What to produce ->
In the records below, find each line containing the word "Viewport" and copy it.

(Stored entries)
#####

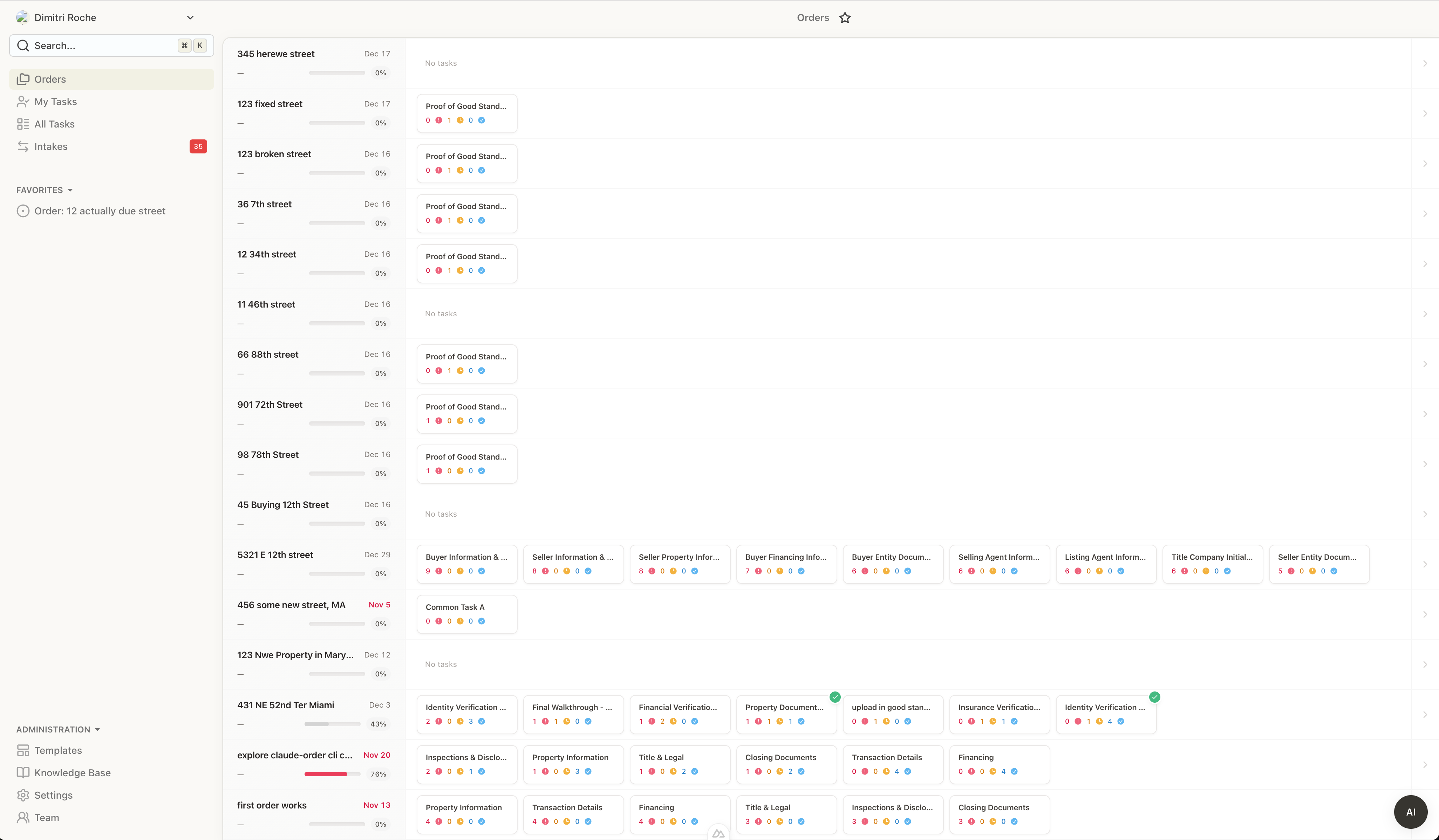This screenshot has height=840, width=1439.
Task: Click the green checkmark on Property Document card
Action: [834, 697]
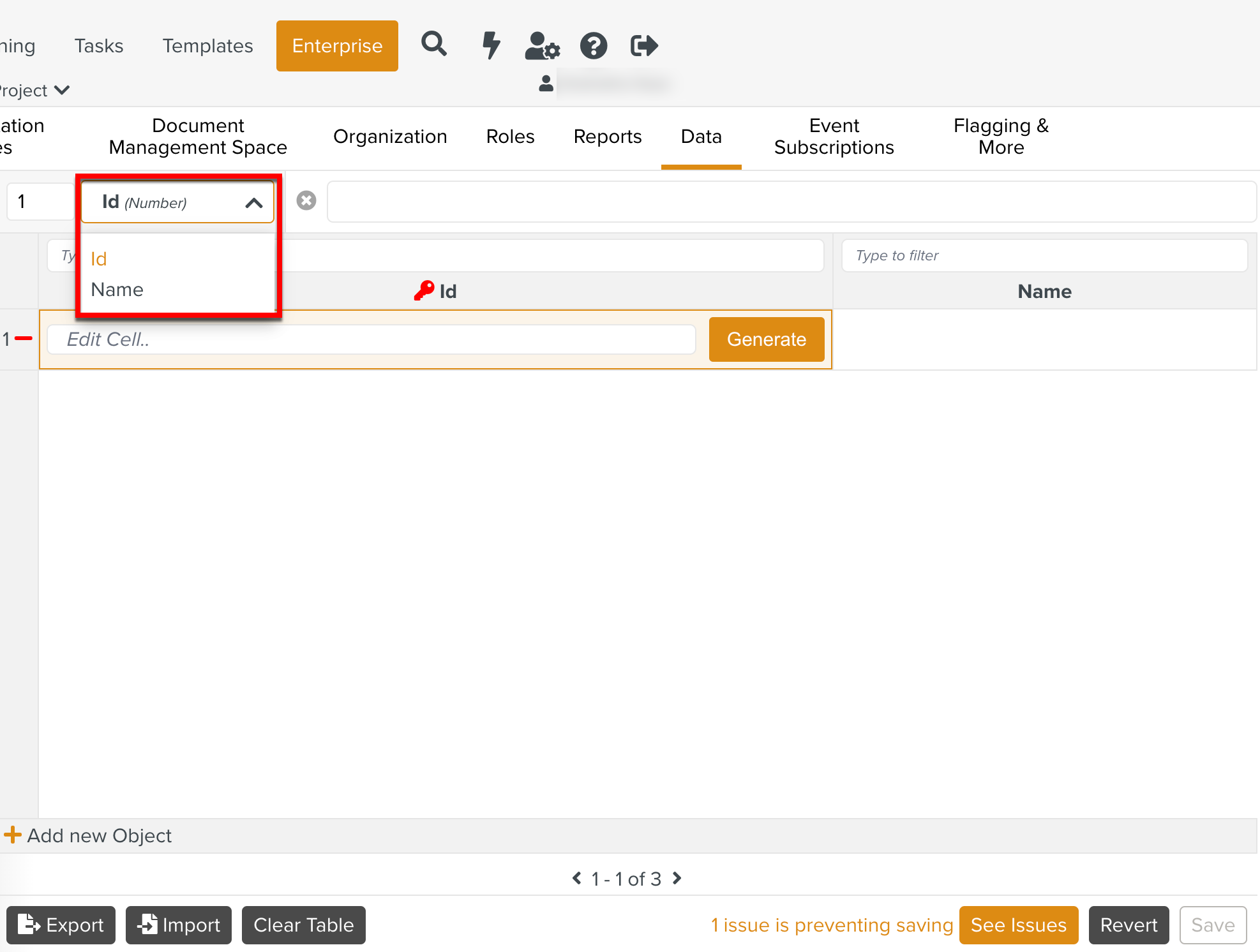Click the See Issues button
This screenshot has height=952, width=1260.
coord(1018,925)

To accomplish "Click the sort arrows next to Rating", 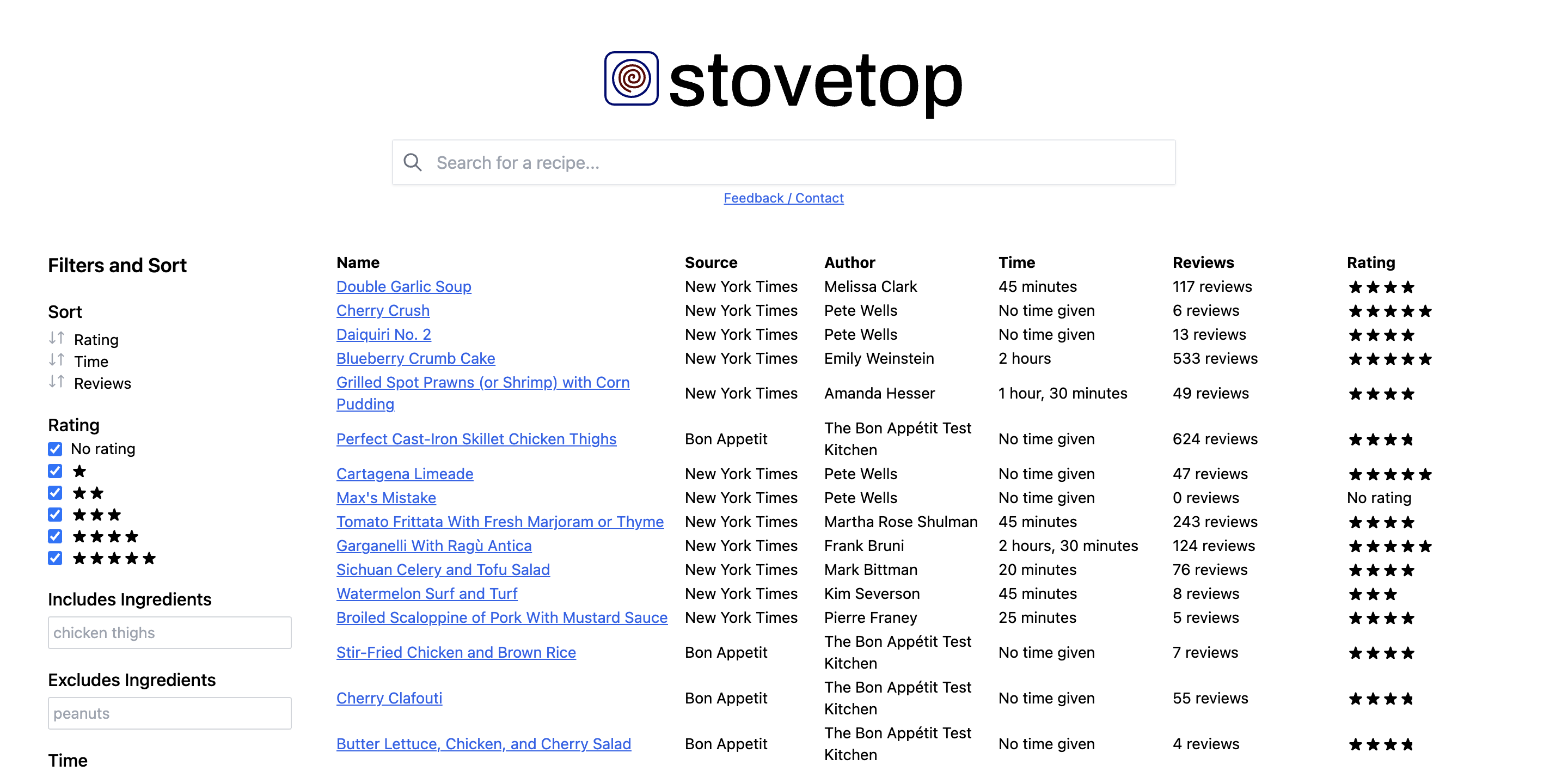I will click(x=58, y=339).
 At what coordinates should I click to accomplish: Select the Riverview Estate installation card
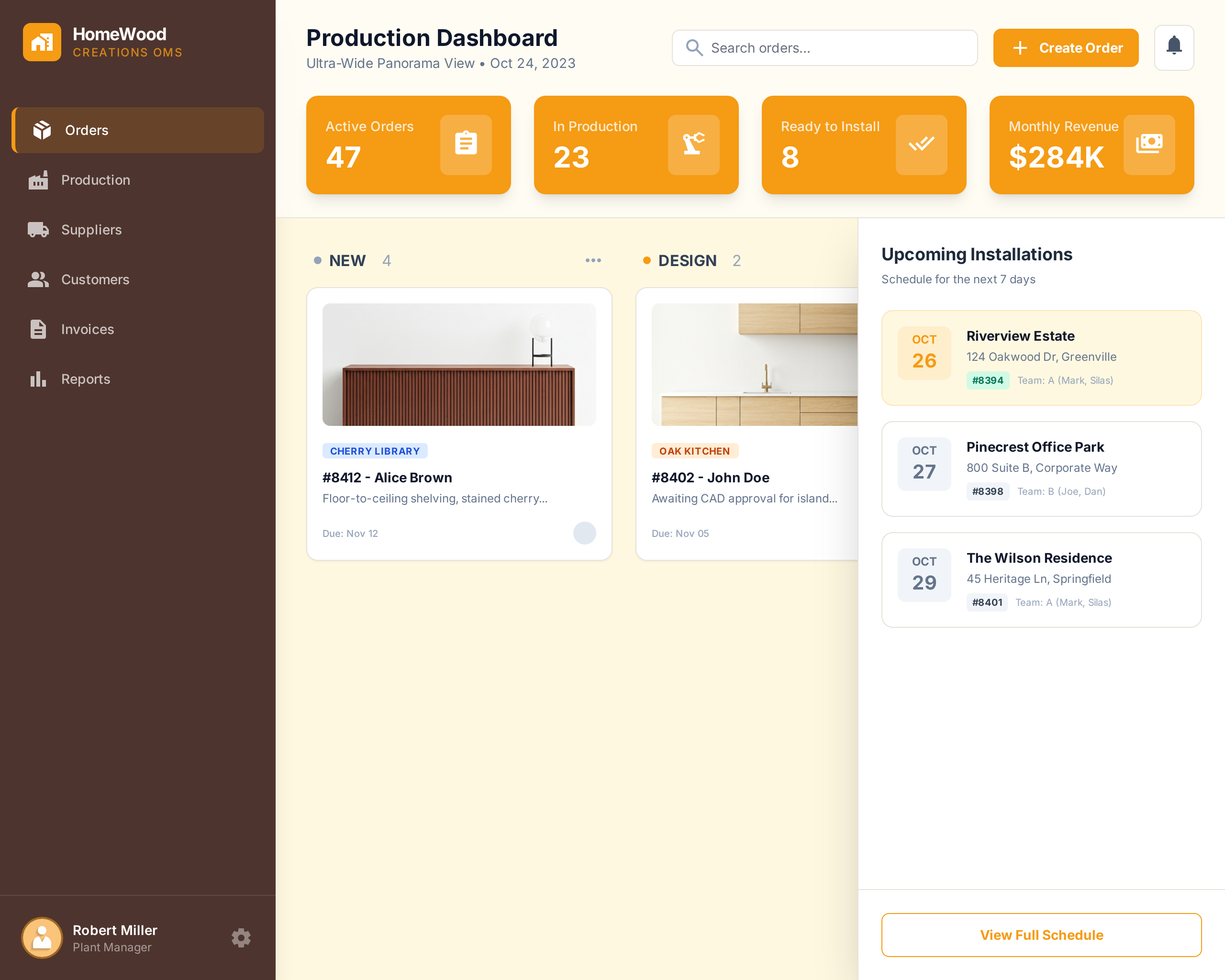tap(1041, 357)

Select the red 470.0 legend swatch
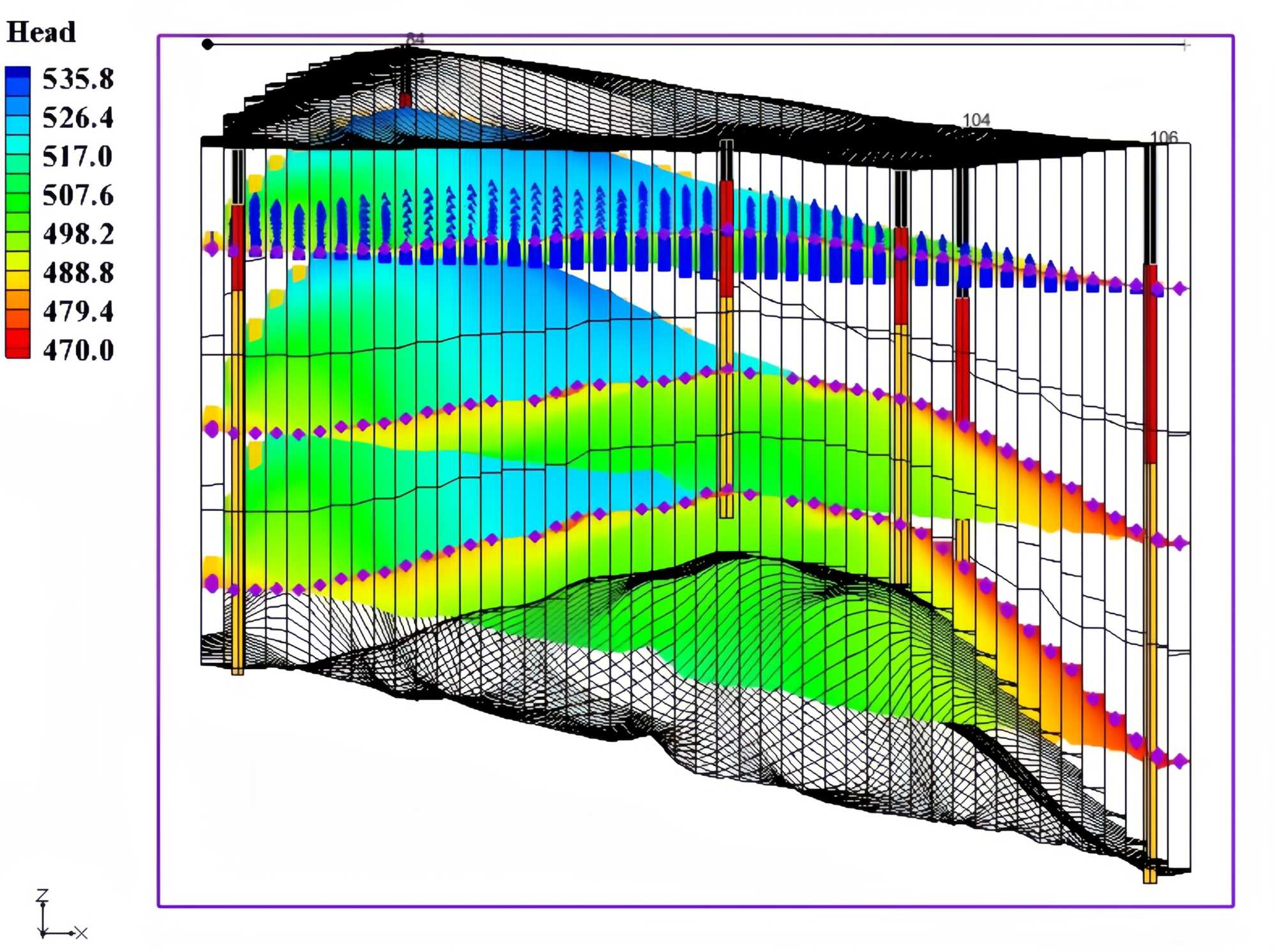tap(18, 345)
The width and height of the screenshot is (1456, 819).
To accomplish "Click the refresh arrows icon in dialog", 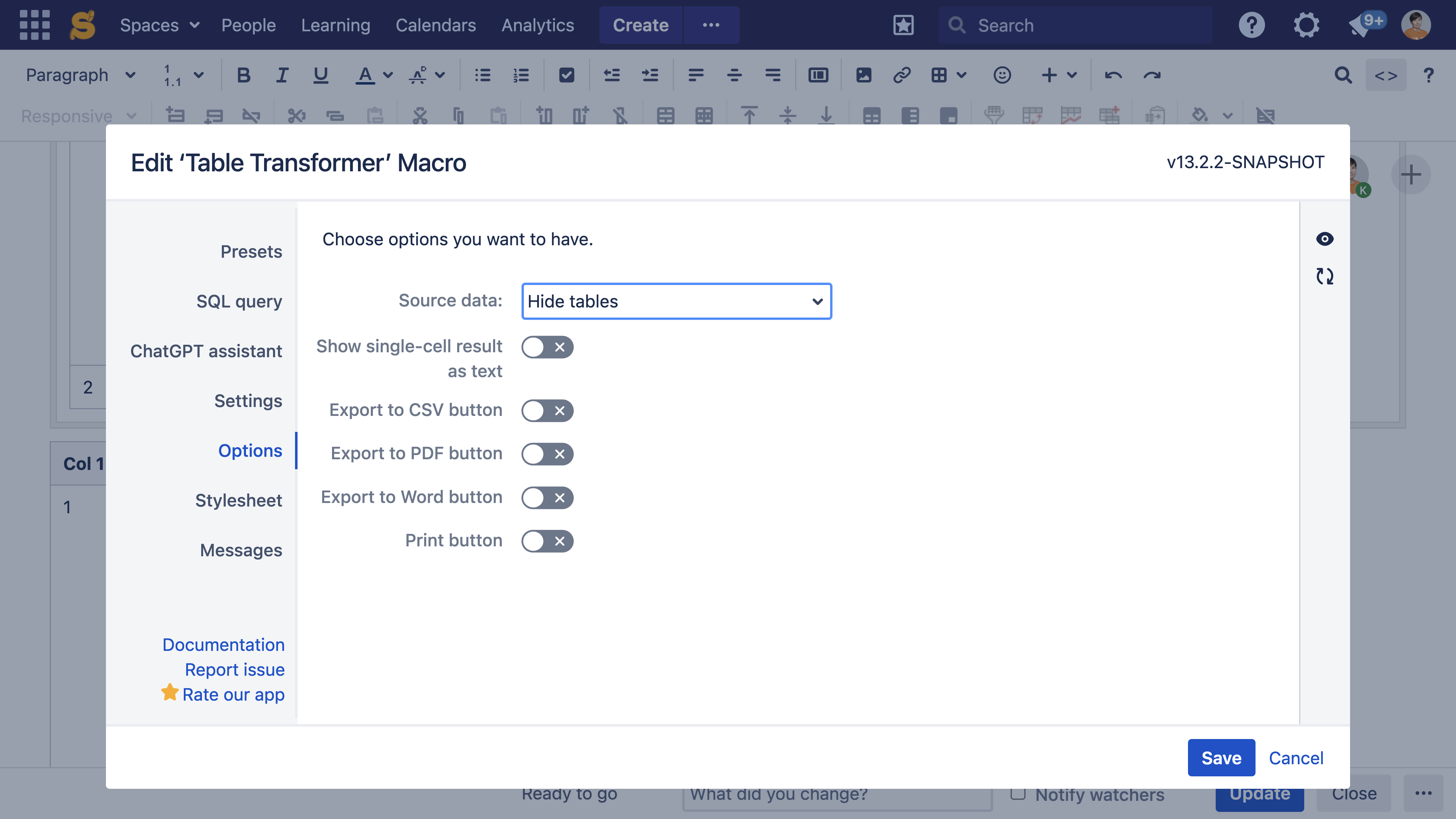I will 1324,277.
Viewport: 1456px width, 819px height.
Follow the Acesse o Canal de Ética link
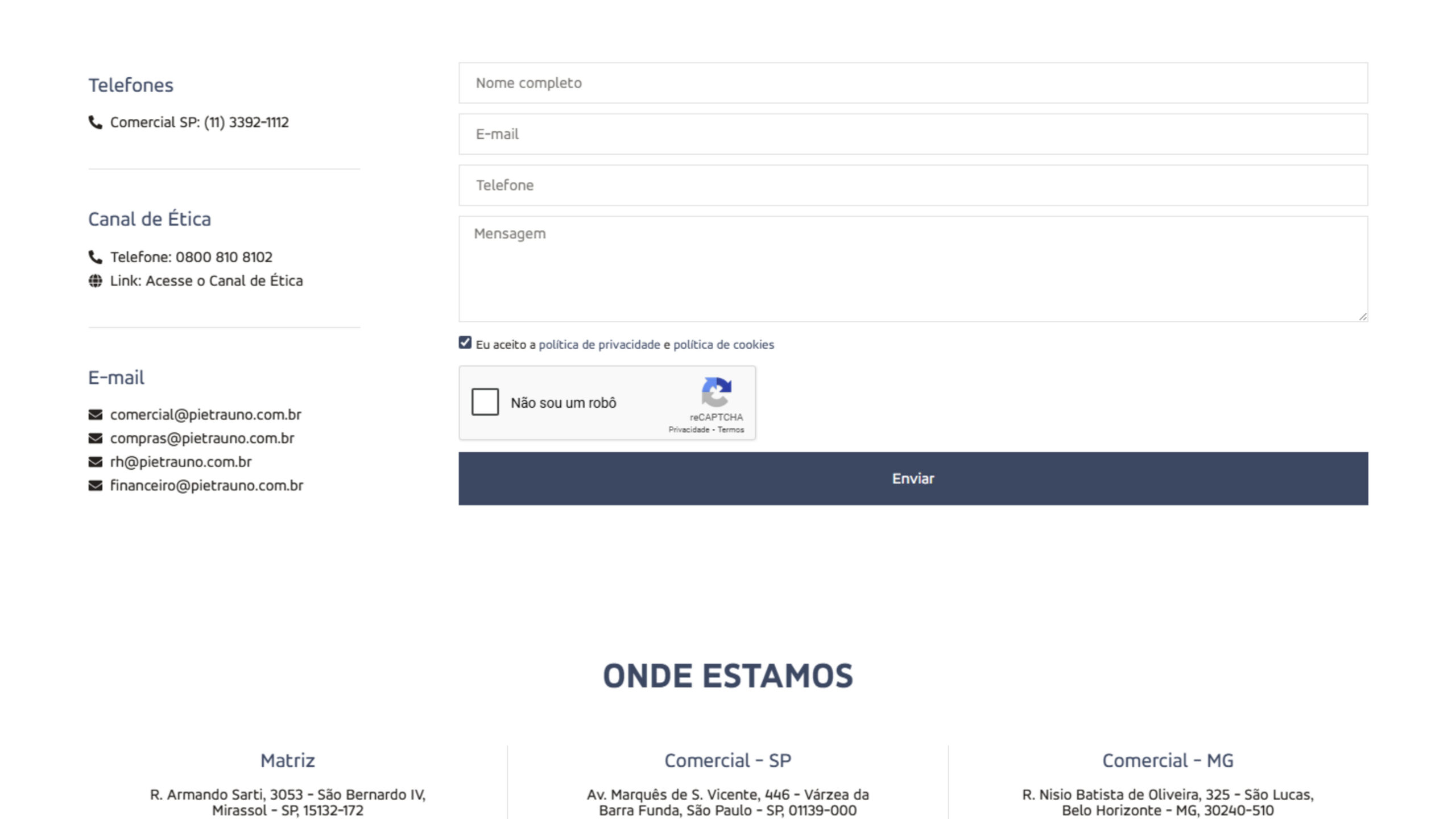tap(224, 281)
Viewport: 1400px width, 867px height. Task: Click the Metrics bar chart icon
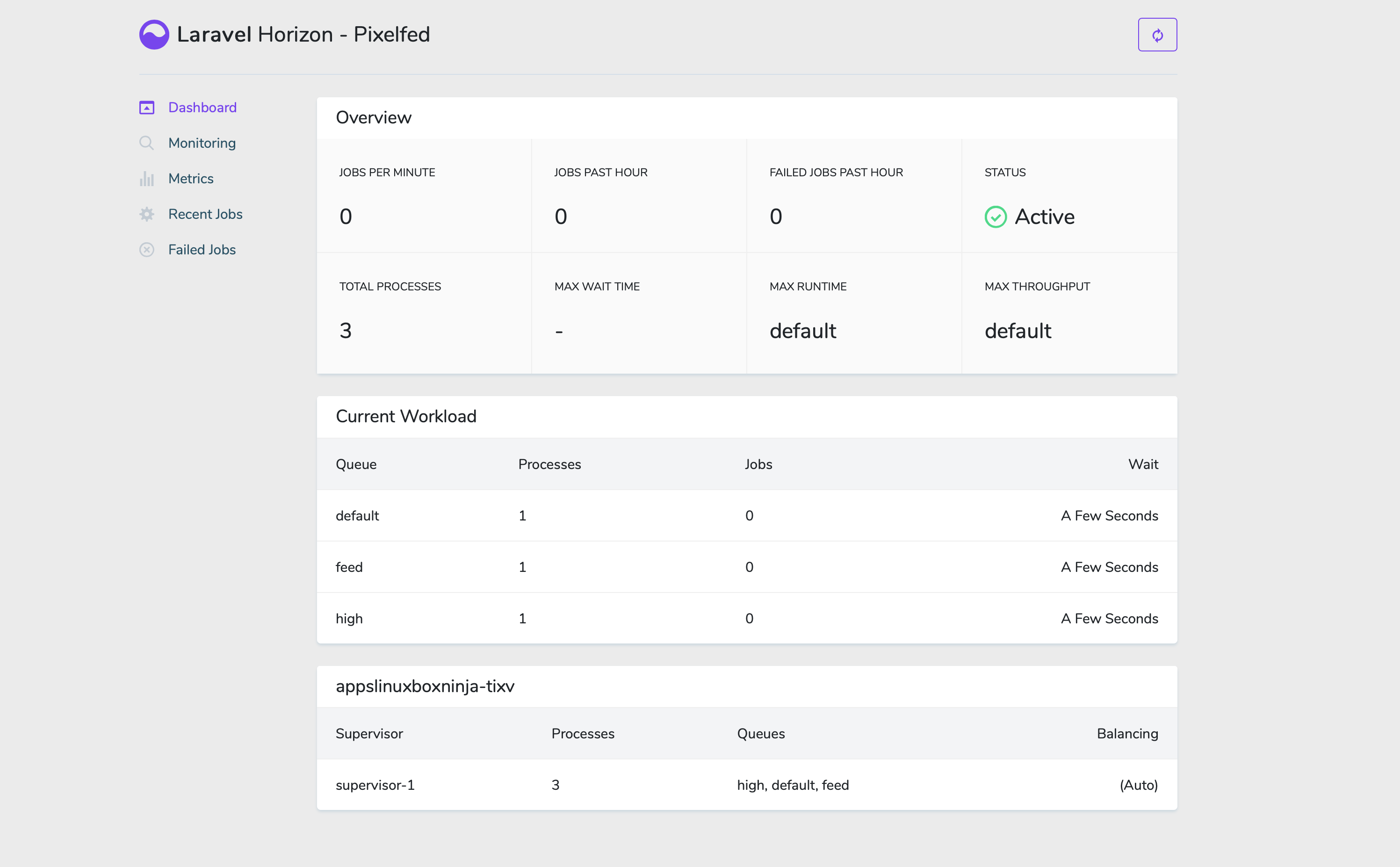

#####

Response area ->
Viewport: 1456px width, 819px height.
Viewport: 1400px width, 867px height. Task: Click the Metrics bar chart icon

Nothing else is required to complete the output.